Il est conscient qu’on ne peut pas insérer tout le monde. Cependant, pour les personnes qui peuvent prétendre entrer en entreprise, l’établissement va cultiver et valoriser leurs acquis qu’elles font valoir grâce au dispositif de reconnaissance des acquis d’expérience. Les établissements médicaux sociaux travaillent avec de plus en plus d’entreprises mais beaucoup d’autres ne les connaissent pas. Le relais de l’Agefiph et Cap Emploi aide l’association à être reconnue.
Les insertions dans le monde professionnel sont rares par année. Il faut faire tomber les préjugés. Il sait que les recruteurs ne pensent pas directement aux personnes atteintes de handicap lorsqu’ils veulent recruter. Pourtant, il insiste sur le fait que ce sont des personnes consciencieuses qui, de par leur parcours de vie, ont envie de bien faire. L’objectif des ESAT est de tisser un lien privilégié avec les entreprises. Il explique que les entreprises adaptées prennent le risque d’embaucher ces personnes en situation de handicap car leur objectif est de diversifier les profils.

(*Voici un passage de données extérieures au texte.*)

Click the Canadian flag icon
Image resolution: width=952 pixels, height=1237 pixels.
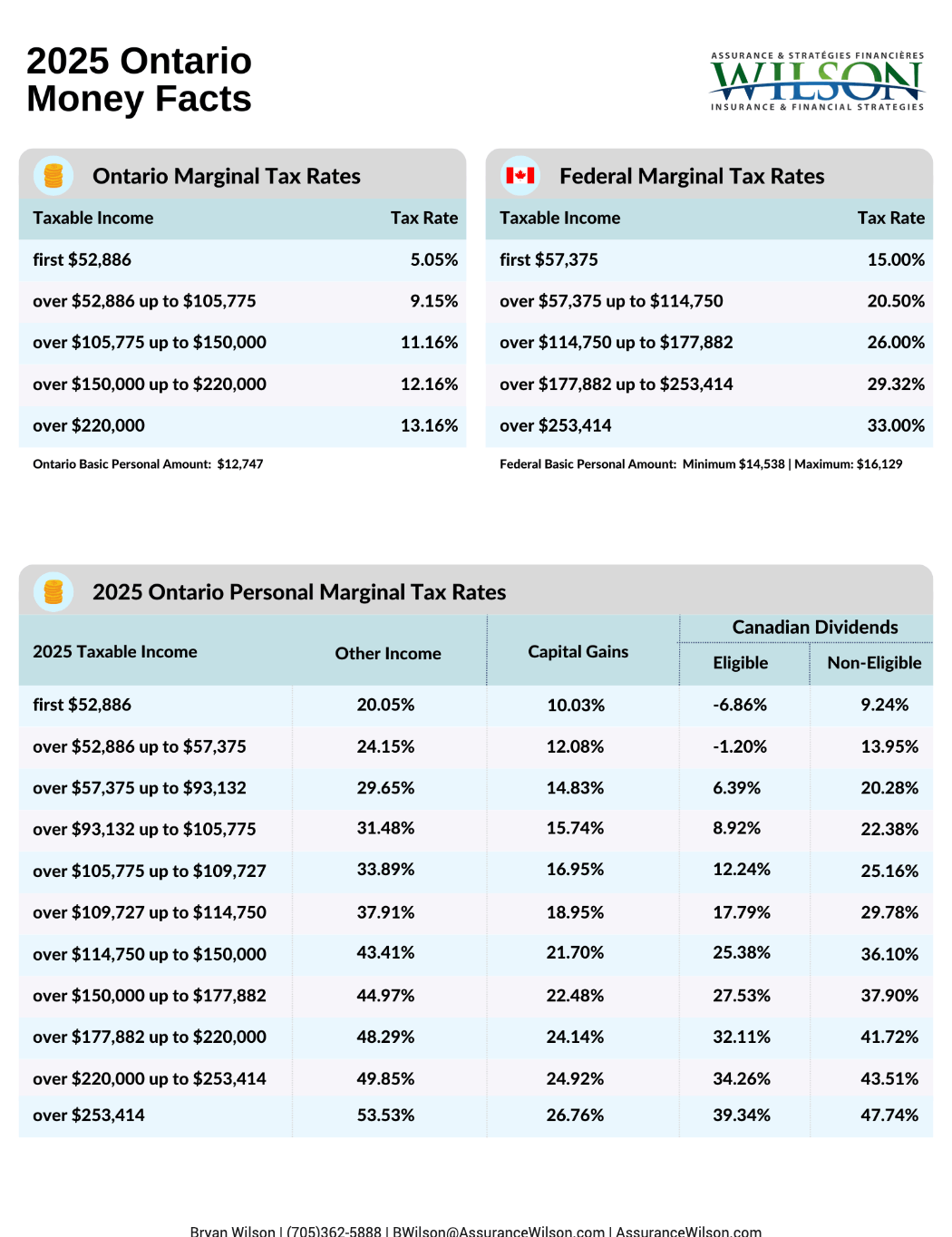pyautogui.click(x=520, y=176)

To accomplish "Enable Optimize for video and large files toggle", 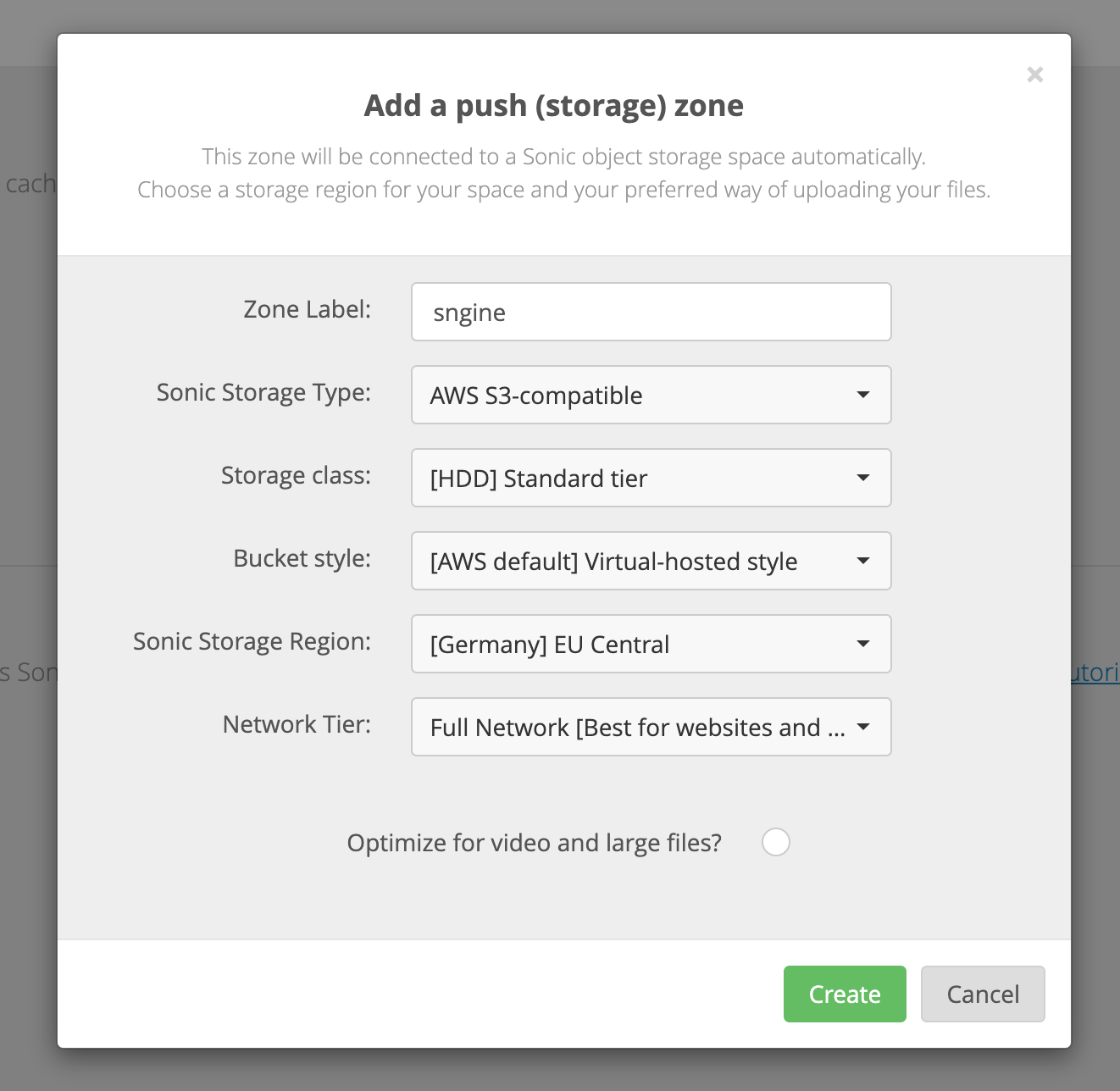I will coord(775,842).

Avec l’Agefiph et le réseau Cap Emploi et d’autres associations nationales, l’UNEA a signé sur la période de 2019 à 2022 la création de 40 000 mises en emploi sur tout le national. Pour cela, trois expérimentations sont mises en place : les CDD tremplins, la création d’une entreprise adaptée de travail temporaire (ATT) et l’entreprise pro inclusive (les décrets devront paraître en 2020). Pour atteindre cet objectif, il faut faire de l’information et sensibiliser. Pour que les choses changent il faut être audacieux et innover dans les dispositifs.
Francette Florimond conclue sur le fait qu’il faut coopérer si l’on veut évoluer.
Didier Eyssartier, remercie ces prises de paroles et rebondi sur les termes « innovation » et « engagement ». La semaine européenne des handicapés approche et c’est l’occasion de mettre en visibilité et en valeur ce qui peut être fait et ce qui est déjà fait. Le slogan « Activateur de progrès » est une opération qui rassemble les acteurs qui agissent en faveur de l’emploi des personnes atteintes de handicap.